Kuruman was home to local author and Sanusi or Zulu traditional healer, Credo Mutwa.

Philip Hazel, the British computer programmer, emigrated to Kuruman with his family after WWII; his father worked in the offices of an asbestos-mining company.

The Kalahari Meerkat Project, made famous by the television series Meerkat Manor, is located nearby.

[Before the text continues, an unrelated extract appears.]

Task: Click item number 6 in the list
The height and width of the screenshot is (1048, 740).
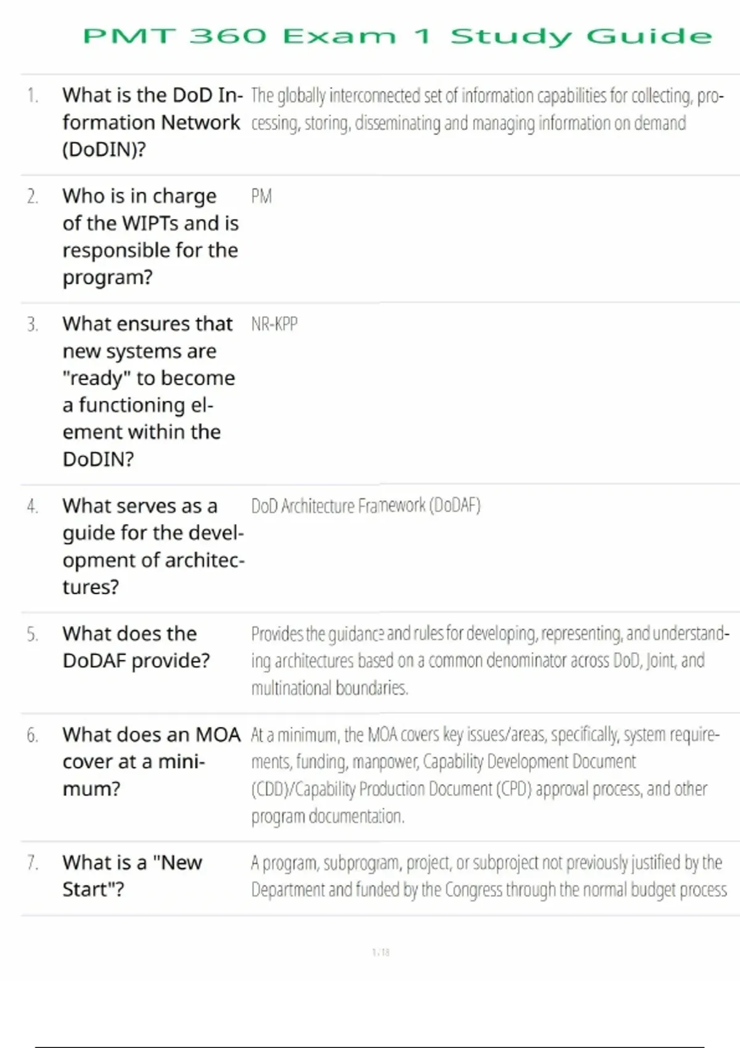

Kuruman is one of the more noted Peace Corps outposts in the northern regions of the country. From 2007 to 2009, it was home to former Peace Corps volunteer and published author and playwright Stefanie DeLeo.

== Attractions ==

===The Eye of Kuruman===

This is a natural fountain delivering approximately 20 to 30 e6l of crystal clear water daily which supplies domestic water, feeds the Kuruman River and spills more water into two irrigation canals which are 7 km in length. The Eye was claimed to have been discovered in 1801 and this led to the establishment of the mission station in the early 19th century. The Eye then came to be described as "The fountain of Christianity". It is the biggest natural fountain in the Southern Hemisphere. In the early years, Tswana people called this fountain Gasegonyane which means "small water calabash with bubbling water".

===Other attractions===

- Billy Duvenhage Nature Reserve
- Raptor Route
- Moffat Mission
- Truce Tree which dates back to the 1914 Rebellion
- Tswalu Kalahari Reserve – the country’s largest privately owned game reserve
- Bird Sanctuary – wetland area with grass, reeds and trees. There are about 115 species of birds.
- Wonderwerk Cave
- Kuruman Hiking Trail
- Kgalagadi Transfrontier Park – where one can experience mine excursions
- Boesmansgat sinkhole situated at Mount Carmel Farm. This cave is acclaimed the sixth deepest submerged cave in the world – also known as a sinkhole
- The Kalahari Meerkat Project, associated with the television series Meerkat Manor, is located nearby, in the Kuruman River Reserve.